Gordon in the morning: Winehouse has secondary sexual characteristics
If there's one thing we know from Gordon's coverage of Amy Winehouse's drunken antics during her time in St Lucia, it's that he's got no time for her crashing all over the place pissed and useless.
Right, Gordon?
Except, erm, at the Q Awards, where apparently he's delighted by her crashing about all over the place, pissed and useless:
AMY WINEHOUSE was back to her bongoed best at yesterday's Q Awards - halting proceedings for ten minutes before stumbling on stage.

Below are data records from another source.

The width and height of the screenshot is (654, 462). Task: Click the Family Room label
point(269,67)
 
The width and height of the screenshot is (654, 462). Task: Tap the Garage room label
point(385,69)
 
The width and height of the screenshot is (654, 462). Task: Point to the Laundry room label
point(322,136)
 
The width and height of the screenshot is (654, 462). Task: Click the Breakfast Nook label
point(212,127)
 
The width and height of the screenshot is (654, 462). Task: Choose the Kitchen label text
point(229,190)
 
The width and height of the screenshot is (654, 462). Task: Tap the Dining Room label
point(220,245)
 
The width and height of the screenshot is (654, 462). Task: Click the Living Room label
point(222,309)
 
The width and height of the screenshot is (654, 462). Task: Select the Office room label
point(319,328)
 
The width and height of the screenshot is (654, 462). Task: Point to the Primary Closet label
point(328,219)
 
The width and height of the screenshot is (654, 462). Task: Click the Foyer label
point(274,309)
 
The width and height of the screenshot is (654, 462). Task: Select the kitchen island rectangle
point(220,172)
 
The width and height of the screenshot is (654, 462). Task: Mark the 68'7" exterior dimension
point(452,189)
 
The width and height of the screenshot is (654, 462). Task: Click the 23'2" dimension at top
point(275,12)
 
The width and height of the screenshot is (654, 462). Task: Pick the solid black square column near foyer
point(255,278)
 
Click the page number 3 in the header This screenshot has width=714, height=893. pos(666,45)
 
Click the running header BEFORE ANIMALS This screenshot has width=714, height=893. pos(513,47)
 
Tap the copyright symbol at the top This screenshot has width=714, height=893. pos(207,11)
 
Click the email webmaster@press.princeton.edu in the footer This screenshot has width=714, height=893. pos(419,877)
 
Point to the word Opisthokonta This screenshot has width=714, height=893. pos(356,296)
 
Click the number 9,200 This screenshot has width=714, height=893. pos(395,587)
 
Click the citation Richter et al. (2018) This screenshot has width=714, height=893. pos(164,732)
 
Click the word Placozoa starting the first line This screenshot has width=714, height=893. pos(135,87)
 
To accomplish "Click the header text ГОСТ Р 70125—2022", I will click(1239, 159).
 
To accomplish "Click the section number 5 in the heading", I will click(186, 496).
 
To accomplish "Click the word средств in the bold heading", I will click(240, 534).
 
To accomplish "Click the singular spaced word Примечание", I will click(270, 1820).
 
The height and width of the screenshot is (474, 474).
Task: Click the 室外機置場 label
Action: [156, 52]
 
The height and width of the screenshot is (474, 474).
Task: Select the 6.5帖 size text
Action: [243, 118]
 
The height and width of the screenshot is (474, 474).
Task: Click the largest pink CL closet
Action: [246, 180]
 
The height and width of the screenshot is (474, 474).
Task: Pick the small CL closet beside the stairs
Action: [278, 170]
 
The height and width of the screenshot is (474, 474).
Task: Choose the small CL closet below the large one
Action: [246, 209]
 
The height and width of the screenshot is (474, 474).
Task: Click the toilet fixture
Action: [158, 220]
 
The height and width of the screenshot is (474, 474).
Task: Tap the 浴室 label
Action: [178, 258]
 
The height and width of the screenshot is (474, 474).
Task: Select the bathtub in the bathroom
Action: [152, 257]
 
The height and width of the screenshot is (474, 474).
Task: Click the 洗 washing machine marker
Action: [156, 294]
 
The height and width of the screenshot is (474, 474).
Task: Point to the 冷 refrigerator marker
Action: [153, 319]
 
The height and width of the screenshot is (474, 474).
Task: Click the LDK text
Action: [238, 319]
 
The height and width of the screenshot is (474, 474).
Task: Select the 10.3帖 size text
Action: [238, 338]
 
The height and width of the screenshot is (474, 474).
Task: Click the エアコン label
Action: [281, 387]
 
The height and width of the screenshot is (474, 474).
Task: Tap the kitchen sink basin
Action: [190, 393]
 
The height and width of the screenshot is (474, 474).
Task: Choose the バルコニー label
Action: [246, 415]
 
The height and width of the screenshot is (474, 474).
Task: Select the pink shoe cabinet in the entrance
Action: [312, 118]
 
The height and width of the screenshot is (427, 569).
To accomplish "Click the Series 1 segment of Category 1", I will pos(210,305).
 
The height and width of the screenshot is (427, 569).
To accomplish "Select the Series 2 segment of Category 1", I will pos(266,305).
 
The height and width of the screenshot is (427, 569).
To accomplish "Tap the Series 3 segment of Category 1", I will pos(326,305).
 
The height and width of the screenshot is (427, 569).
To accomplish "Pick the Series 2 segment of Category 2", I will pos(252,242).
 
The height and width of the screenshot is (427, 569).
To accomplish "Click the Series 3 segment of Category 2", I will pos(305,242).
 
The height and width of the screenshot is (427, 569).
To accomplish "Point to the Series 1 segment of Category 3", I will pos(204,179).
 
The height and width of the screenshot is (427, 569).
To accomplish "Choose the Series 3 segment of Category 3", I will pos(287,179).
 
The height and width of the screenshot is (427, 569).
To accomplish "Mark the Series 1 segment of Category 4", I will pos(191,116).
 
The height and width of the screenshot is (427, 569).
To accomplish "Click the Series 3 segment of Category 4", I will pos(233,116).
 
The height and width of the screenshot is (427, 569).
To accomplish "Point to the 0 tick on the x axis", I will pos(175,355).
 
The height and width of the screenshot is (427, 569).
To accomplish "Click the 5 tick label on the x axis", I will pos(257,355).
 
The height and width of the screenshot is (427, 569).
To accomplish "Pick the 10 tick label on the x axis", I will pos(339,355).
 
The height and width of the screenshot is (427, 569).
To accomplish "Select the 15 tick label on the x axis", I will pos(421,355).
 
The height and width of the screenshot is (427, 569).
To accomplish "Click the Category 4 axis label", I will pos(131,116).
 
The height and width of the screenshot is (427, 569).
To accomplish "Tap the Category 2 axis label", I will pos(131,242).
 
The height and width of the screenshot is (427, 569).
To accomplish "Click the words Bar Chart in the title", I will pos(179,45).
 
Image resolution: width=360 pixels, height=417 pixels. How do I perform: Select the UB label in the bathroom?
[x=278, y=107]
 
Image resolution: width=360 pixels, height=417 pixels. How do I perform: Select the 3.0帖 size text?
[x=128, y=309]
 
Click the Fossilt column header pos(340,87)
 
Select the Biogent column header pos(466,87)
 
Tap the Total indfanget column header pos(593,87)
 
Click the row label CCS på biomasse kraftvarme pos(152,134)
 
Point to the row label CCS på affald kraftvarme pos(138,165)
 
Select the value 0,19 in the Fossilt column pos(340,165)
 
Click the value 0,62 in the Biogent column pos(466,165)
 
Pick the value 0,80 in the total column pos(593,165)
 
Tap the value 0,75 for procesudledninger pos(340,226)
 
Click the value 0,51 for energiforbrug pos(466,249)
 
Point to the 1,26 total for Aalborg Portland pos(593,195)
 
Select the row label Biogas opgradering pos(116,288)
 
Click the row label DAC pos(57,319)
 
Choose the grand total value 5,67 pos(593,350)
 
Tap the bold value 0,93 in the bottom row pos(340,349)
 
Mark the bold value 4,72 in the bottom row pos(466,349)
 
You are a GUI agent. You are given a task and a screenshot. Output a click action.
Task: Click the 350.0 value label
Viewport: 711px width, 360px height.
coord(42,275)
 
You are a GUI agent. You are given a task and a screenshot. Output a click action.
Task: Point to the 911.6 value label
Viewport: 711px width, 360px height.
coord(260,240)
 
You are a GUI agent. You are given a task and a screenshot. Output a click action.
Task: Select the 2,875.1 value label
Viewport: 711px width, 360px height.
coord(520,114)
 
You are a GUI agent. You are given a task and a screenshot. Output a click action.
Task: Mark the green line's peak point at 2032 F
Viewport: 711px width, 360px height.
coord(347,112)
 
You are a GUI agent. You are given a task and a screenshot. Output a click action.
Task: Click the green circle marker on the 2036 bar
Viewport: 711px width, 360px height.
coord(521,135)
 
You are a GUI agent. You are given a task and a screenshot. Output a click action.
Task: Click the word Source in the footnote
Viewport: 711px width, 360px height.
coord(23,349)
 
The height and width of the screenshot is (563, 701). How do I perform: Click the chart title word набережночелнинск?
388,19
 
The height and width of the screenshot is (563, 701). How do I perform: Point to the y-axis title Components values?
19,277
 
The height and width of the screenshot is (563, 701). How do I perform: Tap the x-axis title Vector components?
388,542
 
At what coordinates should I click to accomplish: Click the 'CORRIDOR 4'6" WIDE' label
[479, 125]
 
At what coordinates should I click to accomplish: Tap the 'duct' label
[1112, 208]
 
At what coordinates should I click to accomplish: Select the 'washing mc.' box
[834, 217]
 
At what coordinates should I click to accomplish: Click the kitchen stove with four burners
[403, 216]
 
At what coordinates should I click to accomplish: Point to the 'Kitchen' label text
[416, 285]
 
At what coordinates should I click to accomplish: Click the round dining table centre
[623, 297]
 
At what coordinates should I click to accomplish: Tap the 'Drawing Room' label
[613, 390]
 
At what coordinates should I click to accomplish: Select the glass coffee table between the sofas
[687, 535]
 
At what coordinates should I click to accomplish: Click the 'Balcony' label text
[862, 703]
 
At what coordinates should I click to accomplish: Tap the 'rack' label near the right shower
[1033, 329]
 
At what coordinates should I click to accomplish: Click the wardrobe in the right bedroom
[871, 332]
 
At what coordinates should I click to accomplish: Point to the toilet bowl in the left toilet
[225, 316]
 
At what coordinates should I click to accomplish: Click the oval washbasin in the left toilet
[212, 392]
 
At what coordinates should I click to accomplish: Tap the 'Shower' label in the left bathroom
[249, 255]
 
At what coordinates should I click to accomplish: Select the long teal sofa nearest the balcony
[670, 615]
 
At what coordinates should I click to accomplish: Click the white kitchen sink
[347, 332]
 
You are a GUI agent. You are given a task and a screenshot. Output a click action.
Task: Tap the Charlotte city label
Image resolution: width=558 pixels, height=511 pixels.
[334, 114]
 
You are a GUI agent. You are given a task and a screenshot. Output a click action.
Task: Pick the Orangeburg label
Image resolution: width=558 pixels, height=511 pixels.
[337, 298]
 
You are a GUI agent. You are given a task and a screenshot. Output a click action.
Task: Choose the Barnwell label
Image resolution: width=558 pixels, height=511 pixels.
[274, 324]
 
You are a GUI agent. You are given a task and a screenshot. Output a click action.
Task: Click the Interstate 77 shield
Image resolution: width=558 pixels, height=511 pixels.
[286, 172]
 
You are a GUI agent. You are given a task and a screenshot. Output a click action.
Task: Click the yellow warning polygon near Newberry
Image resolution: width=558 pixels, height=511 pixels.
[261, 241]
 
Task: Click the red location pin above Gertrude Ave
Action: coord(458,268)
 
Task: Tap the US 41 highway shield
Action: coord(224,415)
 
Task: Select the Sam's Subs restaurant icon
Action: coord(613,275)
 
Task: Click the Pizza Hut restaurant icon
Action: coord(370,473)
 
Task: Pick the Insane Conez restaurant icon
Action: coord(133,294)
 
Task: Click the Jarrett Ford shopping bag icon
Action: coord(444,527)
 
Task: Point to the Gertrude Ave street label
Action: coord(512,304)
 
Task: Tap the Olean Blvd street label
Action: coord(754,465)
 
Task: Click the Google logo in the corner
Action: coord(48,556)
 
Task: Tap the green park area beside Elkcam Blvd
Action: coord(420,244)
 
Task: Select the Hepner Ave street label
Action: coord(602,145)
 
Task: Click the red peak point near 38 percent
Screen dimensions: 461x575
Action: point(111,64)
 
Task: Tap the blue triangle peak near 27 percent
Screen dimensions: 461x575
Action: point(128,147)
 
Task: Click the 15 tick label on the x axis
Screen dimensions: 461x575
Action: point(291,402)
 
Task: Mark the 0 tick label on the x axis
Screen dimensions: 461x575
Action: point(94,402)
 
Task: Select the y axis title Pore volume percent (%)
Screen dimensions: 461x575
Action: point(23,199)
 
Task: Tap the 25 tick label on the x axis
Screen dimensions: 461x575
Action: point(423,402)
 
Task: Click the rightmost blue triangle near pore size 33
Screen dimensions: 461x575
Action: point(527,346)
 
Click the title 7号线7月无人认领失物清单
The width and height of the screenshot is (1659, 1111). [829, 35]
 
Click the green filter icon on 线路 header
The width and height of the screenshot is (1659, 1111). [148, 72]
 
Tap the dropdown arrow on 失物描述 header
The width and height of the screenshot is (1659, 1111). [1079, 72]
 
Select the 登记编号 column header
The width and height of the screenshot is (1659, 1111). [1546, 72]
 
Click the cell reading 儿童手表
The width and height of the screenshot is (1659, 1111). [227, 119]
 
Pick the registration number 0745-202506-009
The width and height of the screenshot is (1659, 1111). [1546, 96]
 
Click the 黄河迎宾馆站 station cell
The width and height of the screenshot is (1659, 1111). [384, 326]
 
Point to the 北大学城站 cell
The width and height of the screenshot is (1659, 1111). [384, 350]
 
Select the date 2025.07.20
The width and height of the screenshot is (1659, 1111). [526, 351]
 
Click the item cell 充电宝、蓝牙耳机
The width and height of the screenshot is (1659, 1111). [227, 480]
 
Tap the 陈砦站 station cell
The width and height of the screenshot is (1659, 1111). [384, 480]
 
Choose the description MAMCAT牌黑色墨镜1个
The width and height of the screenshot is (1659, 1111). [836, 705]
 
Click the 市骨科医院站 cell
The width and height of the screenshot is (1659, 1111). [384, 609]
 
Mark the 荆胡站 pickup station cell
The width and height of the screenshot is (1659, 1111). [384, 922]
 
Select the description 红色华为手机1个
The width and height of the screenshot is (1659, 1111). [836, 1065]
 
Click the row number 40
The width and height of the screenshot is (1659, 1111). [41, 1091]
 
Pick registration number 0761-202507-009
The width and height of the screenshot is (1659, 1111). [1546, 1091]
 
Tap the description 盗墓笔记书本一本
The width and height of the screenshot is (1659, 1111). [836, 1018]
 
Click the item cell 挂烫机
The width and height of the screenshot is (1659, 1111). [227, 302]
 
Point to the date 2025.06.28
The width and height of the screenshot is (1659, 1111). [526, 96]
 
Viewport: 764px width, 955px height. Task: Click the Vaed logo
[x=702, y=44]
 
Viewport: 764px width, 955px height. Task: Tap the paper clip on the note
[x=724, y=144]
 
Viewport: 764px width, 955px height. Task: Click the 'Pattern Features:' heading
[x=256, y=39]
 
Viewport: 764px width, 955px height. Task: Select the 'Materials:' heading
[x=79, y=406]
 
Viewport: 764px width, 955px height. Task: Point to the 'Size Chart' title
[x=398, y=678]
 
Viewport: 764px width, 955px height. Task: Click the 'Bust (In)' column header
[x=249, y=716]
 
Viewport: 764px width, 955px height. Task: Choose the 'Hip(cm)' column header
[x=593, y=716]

Apparently, the difference between being shambolic on stage and being "at your bongoed best" is your willingness to appear in an awkward photo:
Oh, and Amy does have a little extra now, which Gordon seems a little obsessed by:
Amy's Boob Boob: Winehouse nips out for the evening
Amy’s back to her bust at show
Bust in time... Amy Winehouse
The caner, proudly displaying the fruits of her recent boob job in a revealing red dress...
There was also time for this timeless exchange:
"Thanks for your support - and for helping Dionne," she said.
Startled, I replied: "You don't need any support by the looks of things."
Grinning, she added: "Impressive, ain't they?"
"Like two snooker balls in a sock," I concluded.
You can hear the cocktail cherry swirling in the Singapore Sling, can't you?
1 comment:
Surely two snooker balls in a sock would look like an impressive but flaccid penis, wouldn't they?